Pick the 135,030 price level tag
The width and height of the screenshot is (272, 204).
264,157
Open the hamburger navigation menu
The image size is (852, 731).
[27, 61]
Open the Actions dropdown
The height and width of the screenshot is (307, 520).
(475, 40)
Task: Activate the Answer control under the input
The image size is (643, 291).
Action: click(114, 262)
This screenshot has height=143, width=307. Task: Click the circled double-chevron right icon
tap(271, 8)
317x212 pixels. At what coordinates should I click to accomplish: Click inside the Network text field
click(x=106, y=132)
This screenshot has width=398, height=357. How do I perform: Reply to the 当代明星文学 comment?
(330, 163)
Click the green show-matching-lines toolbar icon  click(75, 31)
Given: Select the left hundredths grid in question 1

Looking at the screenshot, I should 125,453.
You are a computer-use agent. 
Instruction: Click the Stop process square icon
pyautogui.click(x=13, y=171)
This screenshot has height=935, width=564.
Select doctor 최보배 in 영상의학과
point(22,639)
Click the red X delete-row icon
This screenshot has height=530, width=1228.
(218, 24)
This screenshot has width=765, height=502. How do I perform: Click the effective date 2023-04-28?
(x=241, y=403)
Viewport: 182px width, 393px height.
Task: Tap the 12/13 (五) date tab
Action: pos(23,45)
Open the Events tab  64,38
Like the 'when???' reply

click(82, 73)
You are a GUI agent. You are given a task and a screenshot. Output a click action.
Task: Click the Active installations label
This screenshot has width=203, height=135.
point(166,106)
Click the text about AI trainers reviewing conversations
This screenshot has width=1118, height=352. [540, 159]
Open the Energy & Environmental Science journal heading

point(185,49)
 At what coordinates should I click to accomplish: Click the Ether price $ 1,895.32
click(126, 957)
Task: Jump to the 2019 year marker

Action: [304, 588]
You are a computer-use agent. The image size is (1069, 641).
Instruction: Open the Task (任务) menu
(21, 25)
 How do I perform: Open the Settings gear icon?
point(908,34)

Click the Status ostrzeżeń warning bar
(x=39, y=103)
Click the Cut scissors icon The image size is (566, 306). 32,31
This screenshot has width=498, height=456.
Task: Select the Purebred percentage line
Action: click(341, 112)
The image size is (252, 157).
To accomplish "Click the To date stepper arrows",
++++++
§ Exercise objective: Restate the entries above, keeping every word intact.

§ Task response:
Pick the 135,030 price level tag
The width and height of the screenshot is (272, 204).
264,157
Open the hamburger navigation menu
The image size is (852, 731).
[27, 61]
Open the Actions dropdown
The height and width of the screenshot is (307, 520).
(475, 40)
Task: Activate the Answer control under the input
The image size is (643, 291).
Action: click(114, 262)
This screenshot has height=143, width=307. Task: Click the circled double-chevron right icon
tap(271, 8)
317x212 pixels. At what coordinates should I click to accomplish: Click inside the Network text field
click(x=106, y=132)
This screenshot has width=398, height=357. How do I perform: Reply to the 当代明星文学 comment?
(330, 163)
Click the green show-matching-lines toolbar icon  click(75, 31)
Given: Select the left hundredths grid in question 1

Looking at the screenshot, I should 125,453.
You are a computer-use agent. 
Instruction: Click the Stop process square icon
pyautogui.click(x=13, y=171)
This screenshot has height=935, width=564.
Select doctor 최보배 in 영상의학과
point(22,639)
Click the red X delete-row icon
This screenshot has height=530, width=1228.
(218, 24)
This screenshot has width=765, height=502. How do I perform: Click the effective date 2023-04-28?
(x=241, y=403)
Viewport: 182px width, 393px height.
Task: Tap the 12/13 (五) date tab
Action: pos(23,45)
Open the Events tab  64,38
Like the 'when???' reply

click(82, 73)
You are a GUI agent. You are given a task and a screenshot. Output a click action.
Task: Click the Active installations label
This screenshot has width=203, height=135.
point(166,106)
Click the text about AI trainers reviewing conversations
This screenshot has width=1118, height=352. [540, 159]
Open the Energy & Environmental Science journal heading

point(185,49)
 At what coordinates should I click to accomplish: Click the Ether price $ 1,895.32
click(126, 957)
Task: Jump to the 2019 year marker

Action: [304, 588]
You are a computer-use agent. The image size is (1069, 641).
Instruction: Open the Task (任务) menu
(21, 25)
 How do I perform: Open the Settings gear icon?
point(908,34)

Click the Status ostrzeżeń warning bar
(x=39, y=103)
Click the Cut scissors icon The image size is (566, 306). 32,31
This screenshot has width=498, height=456.
Task: Select the Purebred percentage line
Action: click(341, 112)
The image size is (252, 157).
To accomplish "Click the To date stepper arrows",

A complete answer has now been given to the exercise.